Note: This exercise sheet is much shorter than the rest to allow more time in preparation for the DataViz Battle. If you feel like you need more practice with these topics, please have a look at the last part of chapter 3 from R4DS.
Remember, before you can use the tidyverse, you need to load the package.
library(tidyverse)
Missing Pieces
R Scripts
- Create an R Script that will produce a histogram of the city mileages in the
mpg
dataset
- Run this script
- Why is it important to include library imports at the start of our R scripts?
- Create an R Script containing a pipeline that takes the
diamonds
dataset, groups by color
, and summarises the mean of each group
- Leave a blank line and then add code to create a bar chart of the classes in
mpg
- Place your cursor on the first line of the script. What happens when you use
ctrl-enter
? What code is executed? Where does your cursor move to?
Saving output
- Write the head of the
iris
dataset to a CSV file called ‘iris.csv’
- Now, append the tail of the same dataset to the same CSV file
- Instead, overwrite the existing CSV with just the head
- What happens if you try to write a CSV to a directory (folder) that doesn’t exist?

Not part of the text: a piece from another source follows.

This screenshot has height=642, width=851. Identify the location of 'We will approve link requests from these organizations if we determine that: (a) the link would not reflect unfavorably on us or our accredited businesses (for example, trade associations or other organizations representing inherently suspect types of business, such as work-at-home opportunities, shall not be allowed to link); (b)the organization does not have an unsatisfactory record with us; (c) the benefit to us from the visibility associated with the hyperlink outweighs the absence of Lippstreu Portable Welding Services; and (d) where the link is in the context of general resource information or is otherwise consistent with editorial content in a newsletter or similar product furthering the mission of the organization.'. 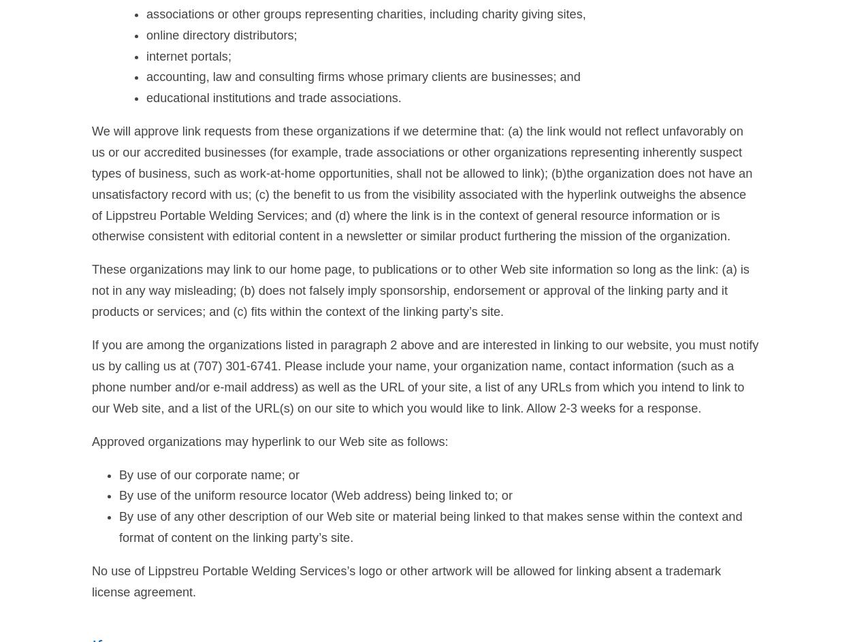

- Create a jittered scatter plot of highway mileage against engine size for the
mpg
dataset. Use ggsave()
to save the output as a PNG image
- Create a boxplot of price for each cut in the
diamonds
dataset. Save this as an A5 PDF. You may find the units = "cm
argument useful.
Advanced Data Visualisation
Positional Adjustments
Create a bar chart of the cut
variable from the diamonds
dataset filled by clarity
. Use position = "identity"
and set transparency to a low value so all bars are visible. Is this a good plot?
Repeat the above plot but now use position = "dodge"
and then position = "fill"
Which of the above plots is best for answering questions regarding what distribution the clarities have for each cut?
Create a jitter plot both by using geom_point()
with position = "jitter"
and geom_jitter()
What parameters can be used to control the behaviour of geom_jitter()
? Instead of using position = "jitter"
, use position = position_jitter(...)
and confirm that you can pass in these same parameters
Compare and contrast the use of geom_jitter()
and geom_count()
in plotting hwy
against cty
with the mpg
dataset
Coordinate Systems
Create a horizontal bar plot of the mean price for each cut for the diamonds
dataset. You will need to use group_by()
, summarise()
and then either geom_col()
or geom_bar()
with stat = "identity"
Create a bar plot of the cylinder numbers in the mpg
dataset and convert it into a Coxcomb plot using coord_polar()
Create a pie chart of any appropriate variable you wish from the diamonds
dataset
What does the plot below tell you about the relationship between city and highway mileage in the mpg
dataset? Why is coord_fixed()
important and what does geom_abline()
do?
ggplot(data = mpg, mapping = aes(x = cty, y = hwy)) +
geom_point() +
geom_abline() +
coord_fixed()
Theming
Create hex plot of petal length and width with the iris
dataset. Apply different themes to this and decide on your favourite
Create a scatter plot of sepal length by width coloured by species. Use theme(legend.position = "bottom")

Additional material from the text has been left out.